*** Block opens ***
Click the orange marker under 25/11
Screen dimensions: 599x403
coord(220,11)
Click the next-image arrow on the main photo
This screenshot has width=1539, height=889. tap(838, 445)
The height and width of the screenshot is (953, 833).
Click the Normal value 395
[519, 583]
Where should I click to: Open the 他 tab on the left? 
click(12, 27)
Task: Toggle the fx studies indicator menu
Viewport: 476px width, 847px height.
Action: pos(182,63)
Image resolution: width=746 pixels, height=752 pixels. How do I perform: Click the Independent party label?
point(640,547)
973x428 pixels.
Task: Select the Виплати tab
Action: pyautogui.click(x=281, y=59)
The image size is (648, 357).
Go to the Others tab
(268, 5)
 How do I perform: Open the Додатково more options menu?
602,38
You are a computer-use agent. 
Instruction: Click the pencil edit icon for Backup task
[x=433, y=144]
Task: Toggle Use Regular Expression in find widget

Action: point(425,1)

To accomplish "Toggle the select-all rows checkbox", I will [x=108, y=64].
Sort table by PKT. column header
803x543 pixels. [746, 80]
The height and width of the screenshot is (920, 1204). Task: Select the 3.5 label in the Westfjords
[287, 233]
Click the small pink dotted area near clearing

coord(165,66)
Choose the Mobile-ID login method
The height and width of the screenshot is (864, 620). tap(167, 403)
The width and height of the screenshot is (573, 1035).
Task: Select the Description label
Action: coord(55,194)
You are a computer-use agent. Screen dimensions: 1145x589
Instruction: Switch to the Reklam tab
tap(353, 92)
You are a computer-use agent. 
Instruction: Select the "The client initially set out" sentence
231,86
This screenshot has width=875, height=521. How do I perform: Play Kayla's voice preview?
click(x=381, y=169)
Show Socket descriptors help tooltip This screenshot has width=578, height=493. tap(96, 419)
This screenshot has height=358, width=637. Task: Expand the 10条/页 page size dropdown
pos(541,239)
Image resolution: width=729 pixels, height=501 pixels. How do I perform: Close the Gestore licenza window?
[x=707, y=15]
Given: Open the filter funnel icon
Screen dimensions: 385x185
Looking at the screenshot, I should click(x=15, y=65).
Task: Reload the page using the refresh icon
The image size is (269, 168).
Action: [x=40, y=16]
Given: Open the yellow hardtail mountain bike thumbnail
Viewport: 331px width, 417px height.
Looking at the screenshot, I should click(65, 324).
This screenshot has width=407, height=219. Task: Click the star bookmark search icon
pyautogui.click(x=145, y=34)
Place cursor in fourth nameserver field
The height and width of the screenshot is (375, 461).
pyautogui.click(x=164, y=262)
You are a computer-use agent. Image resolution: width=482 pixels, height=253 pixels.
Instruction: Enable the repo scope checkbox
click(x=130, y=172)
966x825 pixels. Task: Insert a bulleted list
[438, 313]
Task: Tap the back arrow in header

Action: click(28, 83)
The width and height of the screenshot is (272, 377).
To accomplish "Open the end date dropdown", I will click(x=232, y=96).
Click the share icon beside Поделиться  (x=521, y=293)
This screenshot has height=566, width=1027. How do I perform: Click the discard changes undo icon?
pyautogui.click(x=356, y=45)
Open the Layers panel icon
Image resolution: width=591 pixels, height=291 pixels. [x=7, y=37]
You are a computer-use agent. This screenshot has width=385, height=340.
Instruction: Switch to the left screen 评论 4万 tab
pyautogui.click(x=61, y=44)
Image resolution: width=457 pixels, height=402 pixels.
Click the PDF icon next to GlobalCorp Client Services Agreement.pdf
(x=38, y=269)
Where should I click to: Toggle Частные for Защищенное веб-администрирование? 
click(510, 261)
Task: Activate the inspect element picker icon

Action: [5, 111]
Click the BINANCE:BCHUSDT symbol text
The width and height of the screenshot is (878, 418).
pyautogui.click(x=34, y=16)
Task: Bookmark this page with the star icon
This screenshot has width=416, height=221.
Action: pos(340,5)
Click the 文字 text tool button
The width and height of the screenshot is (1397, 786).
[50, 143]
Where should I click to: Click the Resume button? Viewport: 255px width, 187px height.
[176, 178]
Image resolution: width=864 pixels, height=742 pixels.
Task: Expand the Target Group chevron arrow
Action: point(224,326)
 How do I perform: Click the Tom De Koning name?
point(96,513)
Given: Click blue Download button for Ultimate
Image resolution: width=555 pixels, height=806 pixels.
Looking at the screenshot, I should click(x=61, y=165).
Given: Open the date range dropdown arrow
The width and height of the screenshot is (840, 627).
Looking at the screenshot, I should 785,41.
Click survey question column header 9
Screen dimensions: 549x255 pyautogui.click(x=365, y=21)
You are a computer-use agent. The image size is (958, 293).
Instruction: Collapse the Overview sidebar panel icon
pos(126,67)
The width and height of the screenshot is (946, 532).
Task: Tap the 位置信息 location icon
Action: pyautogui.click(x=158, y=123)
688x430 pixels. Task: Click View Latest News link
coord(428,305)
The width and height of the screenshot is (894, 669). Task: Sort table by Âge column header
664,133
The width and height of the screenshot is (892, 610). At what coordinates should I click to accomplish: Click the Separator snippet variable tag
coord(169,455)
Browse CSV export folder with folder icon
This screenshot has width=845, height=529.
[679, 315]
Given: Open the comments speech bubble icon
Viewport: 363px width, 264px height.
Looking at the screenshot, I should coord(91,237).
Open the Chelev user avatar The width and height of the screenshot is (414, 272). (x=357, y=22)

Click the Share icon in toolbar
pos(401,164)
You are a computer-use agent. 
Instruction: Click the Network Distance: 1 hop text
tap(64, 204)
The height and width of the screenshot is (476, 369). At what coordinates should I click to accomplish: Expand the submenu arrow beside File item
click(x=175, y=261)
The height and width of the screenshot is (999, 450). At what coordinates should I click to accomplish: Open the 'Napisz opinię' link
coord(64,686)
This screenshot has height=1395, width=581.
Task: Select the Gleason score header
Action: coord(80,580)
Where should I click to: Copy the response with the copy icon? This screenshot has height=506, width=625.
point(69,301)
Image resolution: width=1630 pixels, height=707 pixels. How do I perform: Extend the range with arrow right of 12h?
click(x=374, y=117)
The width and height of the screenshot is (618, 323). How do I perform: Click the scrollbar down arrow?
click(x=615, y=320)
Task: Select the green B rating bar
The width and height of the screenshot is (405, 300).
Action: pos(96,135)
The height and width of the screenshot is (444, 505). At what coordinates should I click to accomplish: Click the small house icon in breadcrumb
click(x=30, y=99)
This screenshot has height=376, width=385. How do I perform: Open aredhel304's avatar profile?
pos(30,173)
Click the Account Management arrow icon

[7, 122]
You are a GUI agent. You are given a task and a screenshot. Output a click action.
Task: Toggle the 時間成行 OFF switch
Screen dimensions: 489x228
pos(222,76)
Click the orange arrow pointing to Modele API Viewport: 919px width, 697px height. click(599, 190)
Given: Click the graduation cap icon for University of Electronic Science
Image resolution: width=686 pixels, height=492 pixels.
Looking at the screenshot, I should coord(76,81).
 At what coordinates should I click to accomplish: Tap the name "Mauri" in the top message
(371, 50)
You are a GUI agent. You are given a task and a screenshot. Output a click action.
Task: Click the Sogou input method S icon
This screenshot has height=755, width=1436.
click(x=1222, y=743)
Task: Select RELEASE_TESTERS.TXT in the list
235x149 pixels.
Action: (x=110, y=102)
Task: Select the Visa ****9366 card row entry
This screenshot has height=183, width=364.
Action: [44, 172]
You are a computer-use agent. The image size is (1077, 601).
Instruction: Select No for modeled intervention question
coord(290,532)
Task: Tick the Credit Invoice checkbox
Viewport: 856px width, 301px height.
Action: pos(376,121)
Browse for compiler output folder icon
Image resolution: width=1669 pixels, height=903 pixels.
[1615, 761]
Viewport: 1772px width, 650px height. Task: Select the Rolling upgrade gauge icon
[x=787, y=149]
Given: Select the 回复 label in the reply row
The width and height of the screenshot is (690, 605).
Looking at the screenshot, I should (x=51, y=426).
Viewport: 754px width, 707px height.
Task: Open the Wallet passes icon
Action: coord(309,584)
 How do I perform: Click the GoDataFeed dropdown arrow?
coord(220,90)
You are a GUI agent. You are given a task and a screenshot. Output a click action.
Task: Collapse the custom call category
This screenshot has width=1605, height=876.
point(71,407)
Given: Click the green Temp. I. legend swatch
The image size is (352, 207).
*** Block closes ***
Exercise directions: Copy only the lines in the listing that contain "date".

Output for this exercise:
To accomplish "Open the end date dropdown", I will click(x=232, y=96).
Given: Open the date range dropdown arrow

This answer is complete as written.